Asking for a Friend//

How to Be Compassionately Direct With a Friend Who Let You Down

A therapist suggests how to raise your disappointment without making things uncomfortable.

Soul-images/ Getty Images
Soul-images/ Getty Images

Editor’s Note: Strong relationships are at the core of a happy life, but sometimes, dealing with the people in our lives is tricky. That’s why Thrive Global partnered with The Gottman Institute on this advice column, Asking for a Friend. Every week, Gottman’s relationship experts will answer your most pressing questions about navigating relationships—with romantic partners, family members, coworkers, friends, and more. Have a question? Send it to [email protected]!

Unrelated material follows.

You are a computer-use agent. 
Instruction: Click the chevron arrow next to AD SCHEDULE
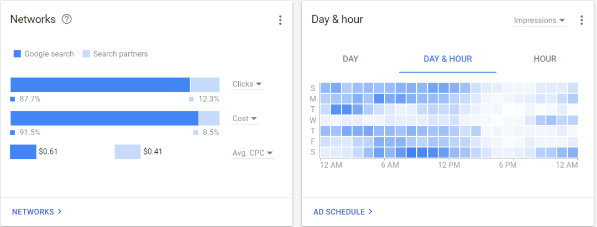coord(370,211)
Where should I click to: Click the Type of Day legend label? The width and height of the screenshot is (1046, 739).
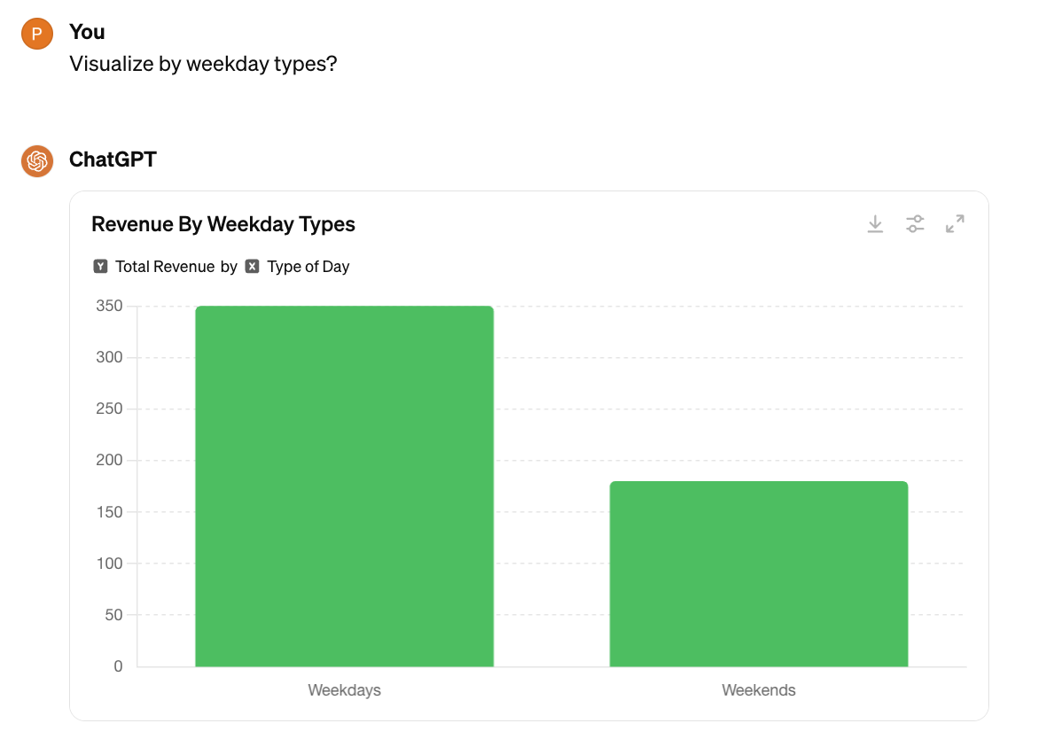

Q: I’ve always hated drama. I’m never the one to address an uncomfortable situation, or to single anyone out for doing something wrong. I like keeping the peace, and I don’t like making a big deal out of things that could be avoided! However, recently, a friend offended me by not inviting me to a group dinner that the rest of my friends were invited to. A part of me wants to let it go, but I’m having trouble moving past it because it genuinely hurt me. How do I confront her without making a bigger deal than it needs to be?

A: This is such a great question because many people share your view on conflict.

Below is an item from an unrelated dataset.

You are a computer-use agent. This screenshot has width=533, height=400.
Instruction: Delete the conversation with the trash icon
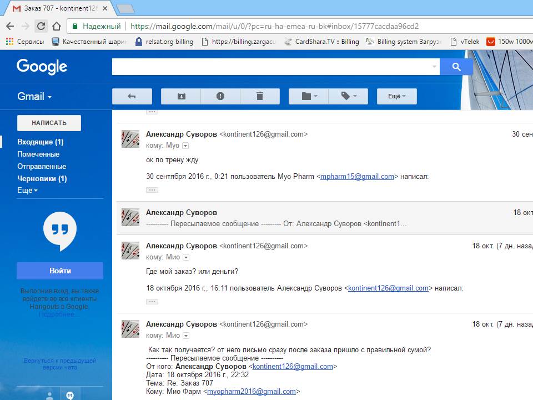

Just for some context, a lot of this has to do with how you were raised and if your family brought up conflict and talked through issues, or tended to avoid them. The family I grew up was very conflict avoidant. I’ve been working on this for many years and I’ve gotten much better about bringing up my feelings and needs, because they matter — and so do yours!

I’ve been lucky to be able to learn so much from the Gottman Method that allows me to have a different view on conflict. It’s also helpful to process and talk through your hurt with the other person, because when we hold onto these resentments the issue stays in our active working memory. In psychology this is called the “Zeigarnik effect,” which means if negative events are not processed or “completed,” we remember and even rehearse them. In reality this is keeping them like a stone in our shoe. You can read more here.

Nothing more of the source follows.